## Directions for this task
Reduce the material below to its lines containing "resolution".

_ _ _ _ _

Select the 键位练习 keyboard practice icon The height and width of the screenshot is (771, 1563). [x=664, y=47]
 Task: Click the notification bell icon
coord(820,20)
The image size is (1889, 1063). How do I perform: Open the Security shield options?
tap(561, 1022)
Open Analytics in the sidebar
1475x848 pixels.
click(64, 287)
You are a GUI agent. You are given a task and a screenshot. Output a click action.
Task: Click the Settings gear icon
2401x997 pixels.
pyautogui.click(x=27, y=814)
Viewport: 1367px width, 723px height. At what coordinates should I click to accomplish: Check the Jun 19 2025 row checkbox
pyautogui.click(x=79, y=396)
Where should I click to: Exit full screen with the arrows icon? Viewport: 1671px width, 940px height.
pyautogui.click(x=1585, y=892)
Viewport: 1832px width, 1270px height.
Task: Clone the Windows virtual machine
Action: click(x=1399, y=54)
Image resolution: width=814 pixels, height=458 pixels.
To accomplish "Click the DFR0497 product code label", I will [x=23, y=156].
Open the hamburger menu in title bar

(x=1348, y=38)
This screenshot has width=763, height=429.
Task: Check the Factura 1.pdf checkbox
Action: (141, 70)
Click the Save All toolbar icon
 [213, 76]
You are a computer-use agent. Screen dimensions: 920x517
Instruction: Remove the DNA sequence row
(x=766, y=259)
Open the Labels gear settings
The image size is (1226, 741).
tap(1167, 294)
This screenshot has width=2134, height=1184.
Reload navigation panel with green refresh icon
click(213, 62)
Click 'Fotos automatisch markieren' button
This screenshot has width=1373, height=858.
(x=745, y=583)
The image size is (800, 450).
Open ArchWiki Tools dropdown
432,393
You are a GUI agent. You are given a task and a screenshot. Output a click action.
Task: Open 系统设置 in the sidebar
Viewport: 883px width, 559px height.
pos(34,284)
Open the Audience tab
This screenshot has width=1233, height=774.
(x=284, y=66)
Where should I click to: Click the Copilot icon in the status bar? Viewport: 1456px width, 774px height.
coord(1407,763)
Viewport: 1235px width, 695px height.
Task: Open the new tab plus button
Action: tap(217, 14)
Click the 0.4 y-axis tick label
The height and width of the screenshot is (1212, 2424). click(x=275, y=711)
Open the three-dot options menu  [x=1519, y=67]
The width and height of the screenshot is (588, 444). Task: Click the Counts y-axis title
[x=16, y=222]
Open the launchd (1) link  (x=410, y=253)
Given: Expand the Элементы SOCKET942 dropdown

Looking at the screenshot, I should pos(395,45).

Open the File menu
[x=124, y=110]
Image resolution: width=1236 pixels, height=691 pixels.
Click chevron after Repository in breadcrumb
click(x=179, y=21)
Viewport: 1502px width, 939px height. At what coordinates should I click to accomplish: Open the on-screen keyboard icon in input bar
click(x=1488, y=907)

_ _ _ _ _

## Task answer
Image resolution: width=814 pixels, height=458 pixels.
Image resolution: width=1236 pixels, height=691 pixels.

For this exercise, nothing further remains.